Kafka ClickPipes FAQ

General

How does ClickPipes for Kafka work?

ClickPipes uses a dedicated architecture running the Kafka Consumer API to read data from a specified topic and then inserts the data into a ClickHouse table on a specific ClickHouse Cloud service.

What's the difference between ClickPipes and the ClickHouse Kafka Table Engine?

The Kafka Table engine is a ClickHouse core capability that implements a "pull model" where the ClickHouse server itself connects to Kafka, pulls events then writes them locally.

ClickPipes is a separate cloud service that runs independently of the ClickHouse Service, it connects to Kafka (or other data sources) and pushes events to an associated ClickHouse Cloud service. This decoupled architecture allows for superior operational flexibility, clear separation of concerns, scalable ingestion, graceful failure management, extensibility and more.

What are the requirements for using ClickPipes for Kafka?

In order to use ClickPipes for Kafka, you will need a running Kafka broker and a ClickHouse Cloud service with ClickPipes enabled. You will also need to ensure that ClickHouse Cloud can access your Kafka broker.

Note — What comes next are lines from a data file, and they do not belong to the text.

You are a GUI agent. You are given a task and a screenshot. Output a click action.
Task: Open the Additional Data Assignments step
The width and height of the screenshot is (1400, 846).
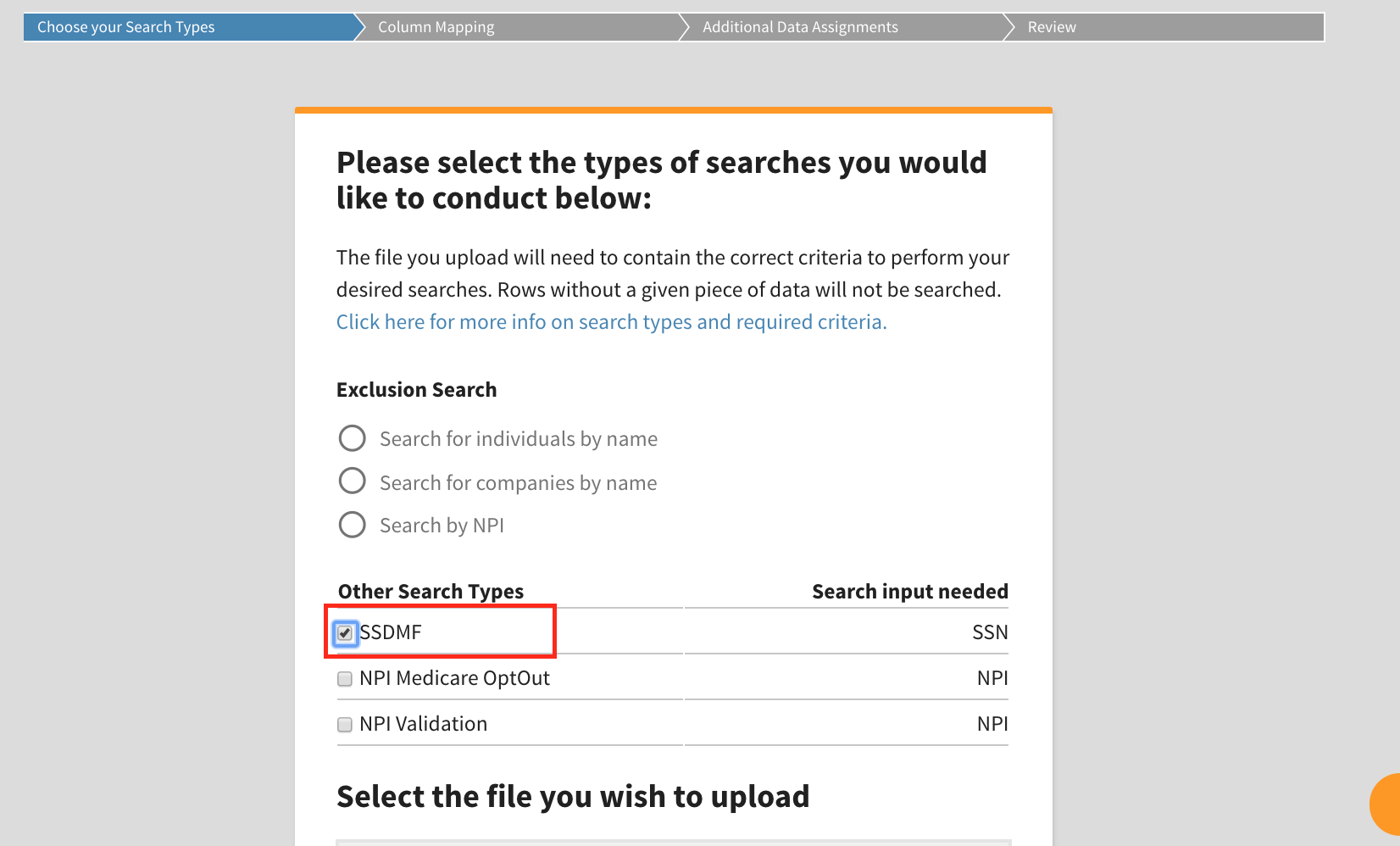pyautogui.click(x=800, y=26)
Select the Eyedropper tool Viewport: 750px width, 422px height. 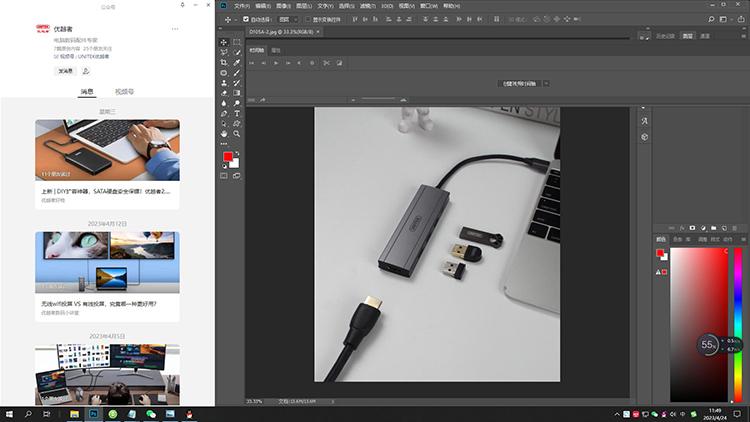[237, 62]
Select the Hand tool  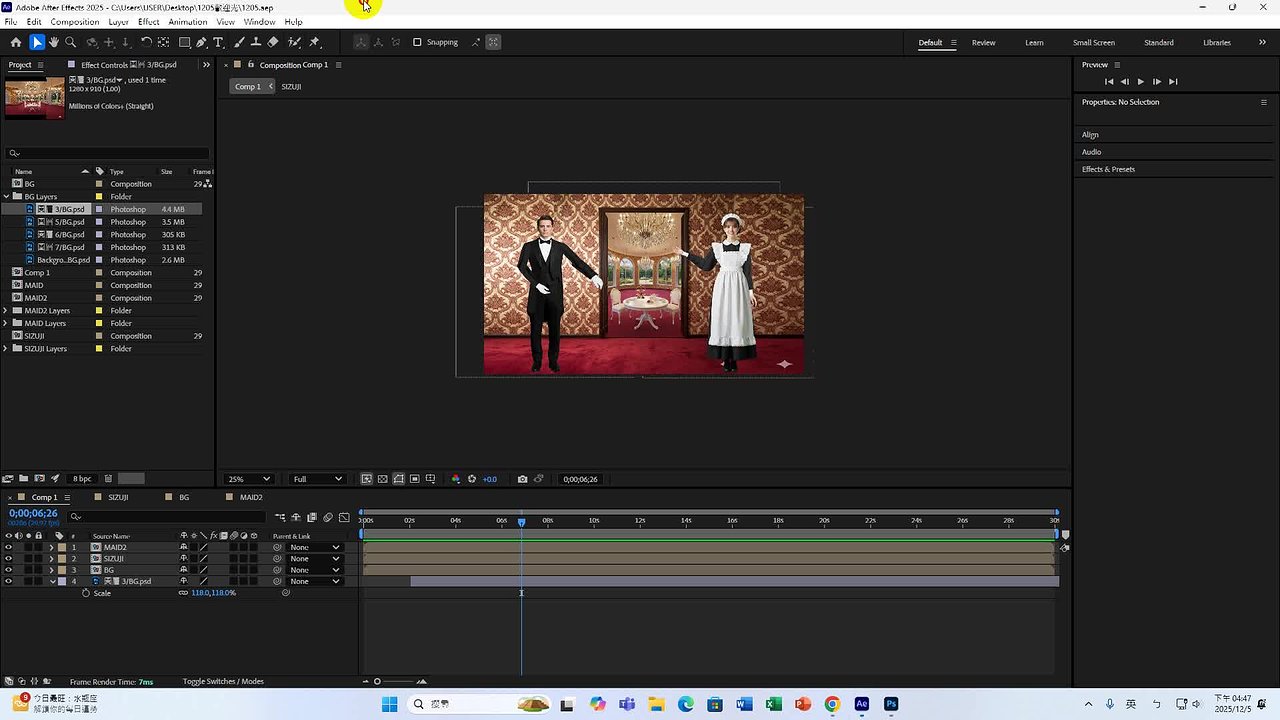pos(54,42)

This can be achieved by allowing remote connection on the Kafka side, whitelisting ClickHouse Cloud Egress IP addresses in your Kafka setup. Alternatively, you can use AWS PrivateLink to connect ClickPipes for Kafka to your Kafka brokers.

Does ClickPipes for Kafka support AWS PrivateLink?

AWS PrivateLink is supported. See the documentation for more information on how to set it up.

Can I use ClickPipes for Kafka to write data to a Kafka topic?

No, the ClickPipes for Kafka is designed for reading data from Kafka topics, not writing data to them. To write data to a Kafka topic, you will need to use a dedicated Kafka producer.

Does ClickPipes support multiple brokers?

Yes, if the brokers are part of the same quorum they can be configured together delimited with ,.

Upstash

Does ClickPipes support Upstash?

Yes. The Upstash Kafka product entered into a deprecation period on 11th September 2024 for 6 months. Existing customers can continue to use ClickPipes with their existing Upstash Kafka brokers using the generic Kafka tile on the ClickPipes user interface. Existing Upstash Kafka ClickPipes are unaffected before the deprecation notice. When the the deprecation period is up the ClickPipe will stop functioning.

Does ClickPipes support Upstash schema registry?

No. ClickPipes is not Upstash Kafka schema registry compatible.

Does ClickPipes support the Upstash QStash Workflow?

No. Unless a Kafka compatible surface is introduced in QStash Workflow it will not work with Kafka ClickPipes.

Azure EventHubs

Does the Azure Event Hubs ClickPipe work without the Kafka surface?

No. ClickPipes requires the Azure Event Hubs to have the Kafka surface enabled. The Kafka protocol is supported for their Standard, Premium and Dedicated SKU only pricing tiers.

Does Azure schema registry work with ClickPipes

No. ClickPipes is not currently Event Hubs Schema Registry compatible.

What permissions does my policy need to consume from Azure Event Hubs?

To list topics and consume event, the shared access policy that is given to ClickPipes will at minimum require a 'Listen' claim.

Why is my Event Hubs not returning any data?

If your ClickHouse instance is in a different region or continent from your Event Hubs deployment, you may experience timeouts when onboarding your ClickPipes, and higher-latency when consuming data from the Event Hub. It is considered a best practice to locate your ClickHouse Cloud deployment and Azure Event Hubs deployment in cloud regions located close to each other to avoid adverse performance.

Should I include the port number for Azure Event Hubs?

Yes. ClickPipes expects you to include your port number for the Kafka surface, which should be :9093.

Are the ClickPipes IPs still relevant for Azure Event Hubs?

Yes. If you restrict traffic to your Event Hubs instance please add the [documented static NAT IPs](../ /index.md#list-of-static-ips).

Is the connection string for the Event Hub, or is it for the Event Hub namespace?

Both will work, however, we recommend using a shared access policy at the namespace level to retrieve samples from multiple Event Hubs.